Features of the development of the system in Japan

The economy of this country had many differences from the European one. First of all, in Japan there was no master's plowing. Consequently, there was neither corvée nor serfdom. Secondly, the national economy of Japan operated within the framework of the feudal fragmentation that had developed over many centuries. The country was dominated by small peasant farms based on hereditary land ownership. She, in turn, belonged to the feudal lords. Rice in kind was used as rent. Due to feudal fragmentation, quite a lot of principalities were formed. They were attended by service troops, which consisted of samurai knights. As a reward for their service, the soldiers received a rice ration from the princes. The samurai did not have their own estates. As for the Japanese cities, a feudal system took place in them, as well as in Europe. Artisans were united in workshops, merchants - in guilds. Trade was rather poorly developed. The absence of a single market was explained by feudal fragmentation. Japan was closed to foreigners. Manufactories in the country were in their infancy.

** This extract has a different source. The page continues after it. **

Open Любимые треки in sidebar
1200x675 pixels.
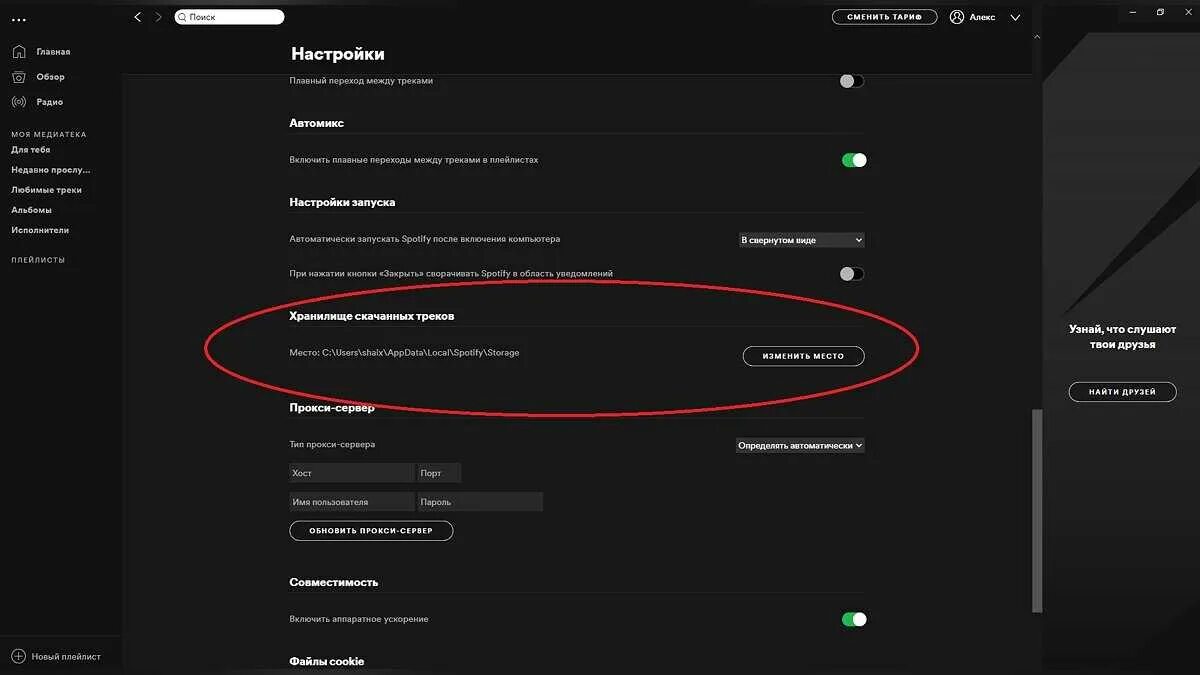[47, 190]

Features of the system device in Russia

The classes of feudal society took shape rather late in comparison with other countries. In the 15th century, a service army appeared. It was made up of landowners (nobles). They were the owners of the estates and at their own expense every summer went to forced service. By autumn they were sent home. The transfer of estates was carried out from father to son by inheritance. In accordance with the 1649 year, the peasants were indefinitely attached to the possessions on whose territory they lived, becoming serfs. In Europe, by this time, many of the representatives of this class were becoming free. Rent was a duty. In the 17th century corvee could go up to 4 days a week. By the second half of the 16th century, the formation of large regional markets began, and by the 17th century, trade relations had acquired a national scale. Novgorod became the center in the northwestern part of the state. It was an aristocratic republic dominated by the wealthy classes of feudal society. Their representatives, in particular, included merchants and landowners (boyars). The bulk of the Novgorod population consisted of "black people" - artisans. Among the most important livestock markets of that time, Kazan should be singled out. Moscow was the main center of trade for the entire state. Here they sold furs, silk, woolen products, metal products, bread, lard and other foreign and domestic goods.

Credit Development

Subsistence farming was the main form of business. This is what distinguished early feudal society. Capitalist production began to emerge on the basis of simple cooperation, and then on the basis of manufactory. Money began to participate in servicing simple commodity circulation. These funds participated in the movement of usurious and merchant capital. Banks began to emerge. Initially, they were a storehouse of money. Change business developed. Since the 18th century, settlements on merchant transactions began to spread. In connection with the increase in the needs of states, a budget began to be formed.

Market relations

The development of foreign and domestic trade was significantly influenced by the growth of cities in Western Europe. They formed, first of all, the local market. There was an exchange of products of urban and rural artisans. In the 14th and 15th centuries, single markets began to form. They became in some way the economic centers of the feudal states. London and Paris are among the largest. At the same time, internal trade was rather poorly developed. This was due to the natural nature of the economy. In addition, the development of internal trade was slowed down by fragmentation, due to which duties were collected in each seigneury. Merchants who traded a certain type of product united in guilds. These closed associations regulated the rules and composition of the market turnover.